「サンタ風習」はいつから始まったのだろうか。わたしの子供の頃にはすでにあり、クリスマスの朝を心待ちにしたものだ。
その後、「サンタさんの真実」を知ってからは状況が一変した。親心を慮り、2年間気づかぬふりをした。その後も妹三人のファンタジーのために4年間とぼけてみせた。
妹から「お兄ちゃん、本当にサンタさんているの?」と真剣な眼差しで尋ねられたことがある。小学生には酷な問いかけだった。
長じては、クリスマスは恋人と過ごすものとされ、そのためにどれだけ四苦八苦したことかw
わたしにとって、クリスマスは心労の種でありつづけた。そして親になった今、サンタがまた厄介を運んできた。
シュタイナー幼稚園には、年末のクリスマスシーズンにアドベントという行事がある。毎朝、小箱の中に、きれいな石が入っていて、子供がそれを発見するという趣向だ。
坊やは感情をあまり表さないが、これには心踊っていたようで、毎日楽しみにしていた。
しかし、家内はそそっかしいので、時々仕込みを忘れることもあって、そのたびに坊やは、その現象の因果関係(どういう日に、石が入っていないのか)をしきりに推測していた。だが、さすがに母親のおっちょこちょいには思いは至らなかったww
ただ、こういう趣向に、どのような意味があるのだろうか、それが気になって仕方がない。

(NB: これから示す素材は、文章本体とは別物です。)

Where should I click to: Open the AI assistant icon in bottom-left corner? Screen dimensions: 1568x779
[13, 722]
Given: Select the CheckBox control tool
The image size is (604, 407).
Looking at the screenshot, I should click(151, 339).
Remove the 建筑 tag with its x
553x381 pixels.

もしそれをシュタイナー教育者に尋ねても、「それは頭で考えることではなく、心で感じることなのです」とすげない答えが返ってくるのは目に見えている。だが、わたしは心底知りたい。
試みに、家内にこの問いをふってみると「子供には夢を見せてあげたい。感性が豊かになる」と判で押したような答えが返ってきた。

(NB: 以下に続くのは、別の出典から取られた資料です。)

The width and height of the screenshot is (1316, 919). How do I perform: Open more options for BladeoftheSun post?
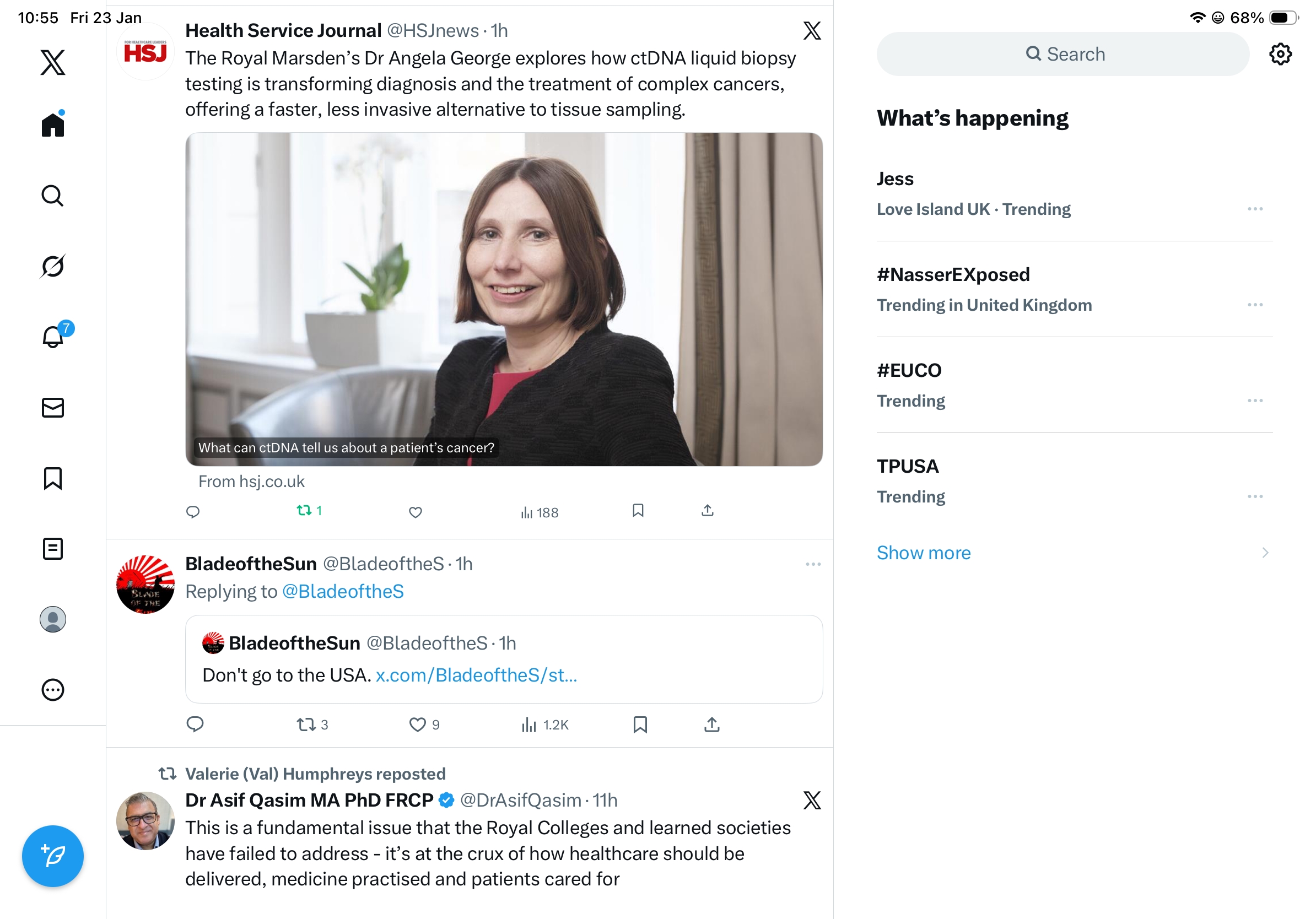tap(813, 564)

「夢」を見るにしたって、感性を育むにしたって、ほかにもっといい方法や道筋がいくらでもあるだろう? センス オブ ワンダーの涵養というのなら、手品やトリックアートでもいいのじゃないか。
わたしには、こうした「官製体験」にともなう葛藤やストレスを考えれば、むしろ逆効果ではないかと思われてならない。
意地悪な見方をすれば、子供のためというより、子供の「純粋さ」にうっとりする親のためのイベントなのではないか。
子供の「感性」を刺激して、その反応を見て目を細める。これはいかにも藤野的だ。
親をはじめとした大人たちの衆人環視のもと、藤野少年たちはつねに「感性豊かな反応」を求められる。だが、感性豊かな少年であればあるほど、その圧力で消耗してゆくのだから悲劇というほかない、
お仕着せの「装置」の中で、予定される反応を引き出すのではなく、瞠目し魂がふるえることをみずから探し出す。これを促すことが、教育の本分ではないかと思われるが、いかがであろうか?
わたしの認識がまだまだ至らないのかもしれない。ぜひ、このあたりについて見識をお持ちの方がいらっしゃったらご一報いただきたい。